Canada to provide Mohamed Fahmy new passport

Aya Nader
2 Min Read
Mohamed Fahmy and his fiancée Marwa Omara pictured together before his arrest (Photo Courtesy of Marwa Omara)
Mohamed Fahmy and his fiancée Marwa Omara pictured together before his arrest  (Photo Courtesy of Marwa Omara)
Mohamed Fahmy and his fiancée Marwa Omara pictured together before his arrest
(Photo Courtesy of Marwa Omara)

Canadian journalist Mohamed Fahmy will be issued a new passport after his original passport was seized by Egyptian authorities upon his arrest in December 2013.

A spokesperson for Canada’s Minister of Citizenship and Immigration Chris Alexander said in an email to CTV News that they can now provide Fahmy with the Canadian document.

“A victory, yet [the] battle is not over,” Fahmy stated on his Twitter account.

Fahmy, who is due back in court on Wednesday, had to renounce his Egyptian nationality to be deported to Canada on 25 December.

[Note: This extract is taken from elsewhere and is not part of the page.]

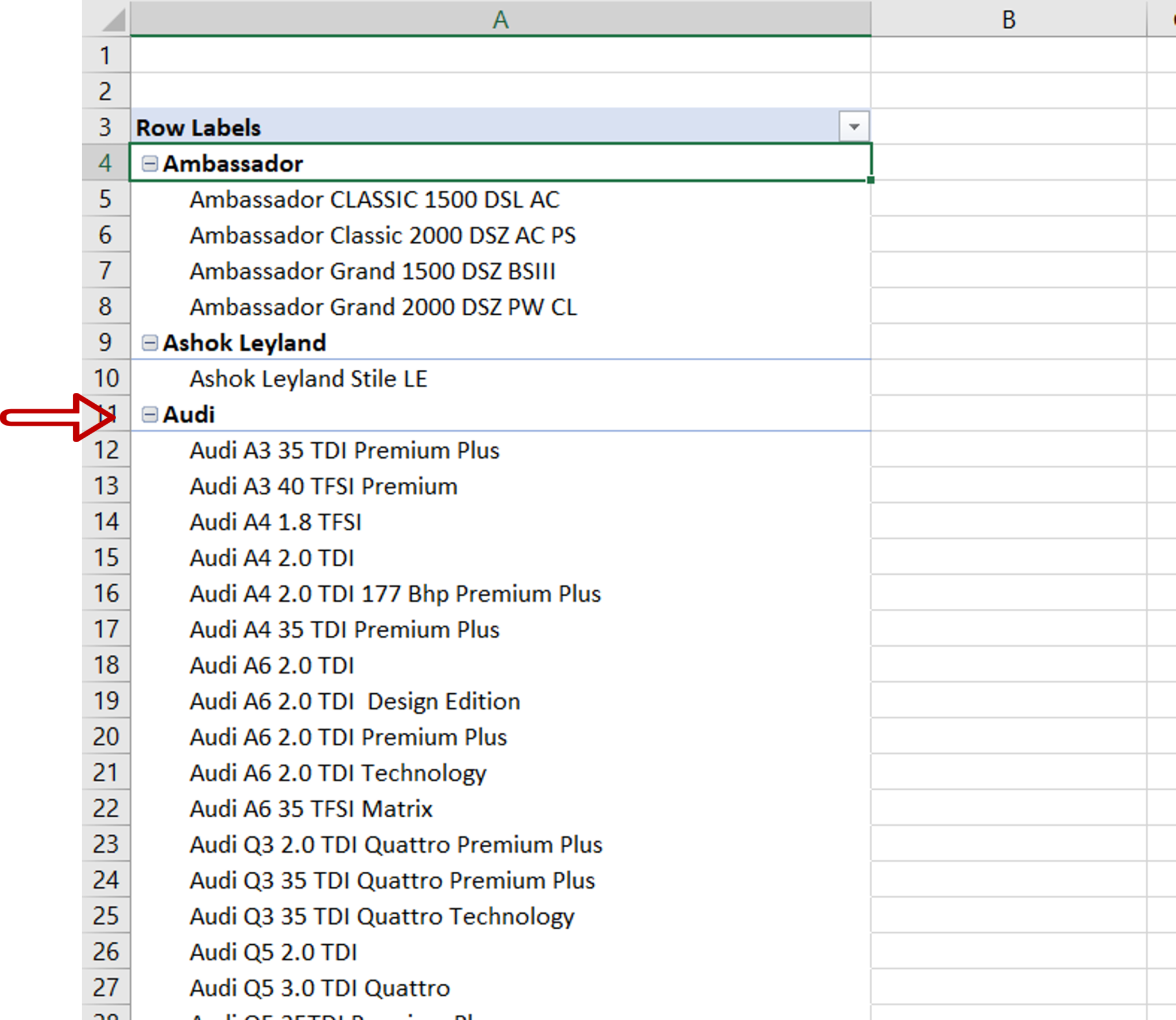Click the fill handle on cell A4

After over a year in prison, the former Al Jazeera journalist was released in February on an EGP 270,000 bail. He was arrested in December 2013, and accused, alongside two other Al Jazeera journalists, of conspiring with the Muslim Brotherhood against Egypt. They were sentenced before their retrial to seven and 10 years prison time last June.

“It means I can walk the streets feeling safe,” Fahmy told CTV News. He had been requesting Canadian officials for months to resolve the matter.

The journalist had previously said: “It takes me a long time and hassle when I pass through checkpoints on the streets. It’s hard to explain to the officers why I have no identification papers, or how to prove to them that I am officially released pending trial.”

On the night of 29 December 2013, the police stormed the Marriott Hotel in Zamalek, where Fahmy and fellow journalist Australian Peter Greste were placed under arrest in their hotel room. They were questioned by man who seemed to be an authority official.

The Al Jazeera journalists were referred to for a long time in the Egyptian media as “members of a terrorist cell”, “supporters of a terrorist organisation”, and “Muslim Brotherhood affiliated”. The trial was commonly referred to as “the Marriott terrorist cell case”.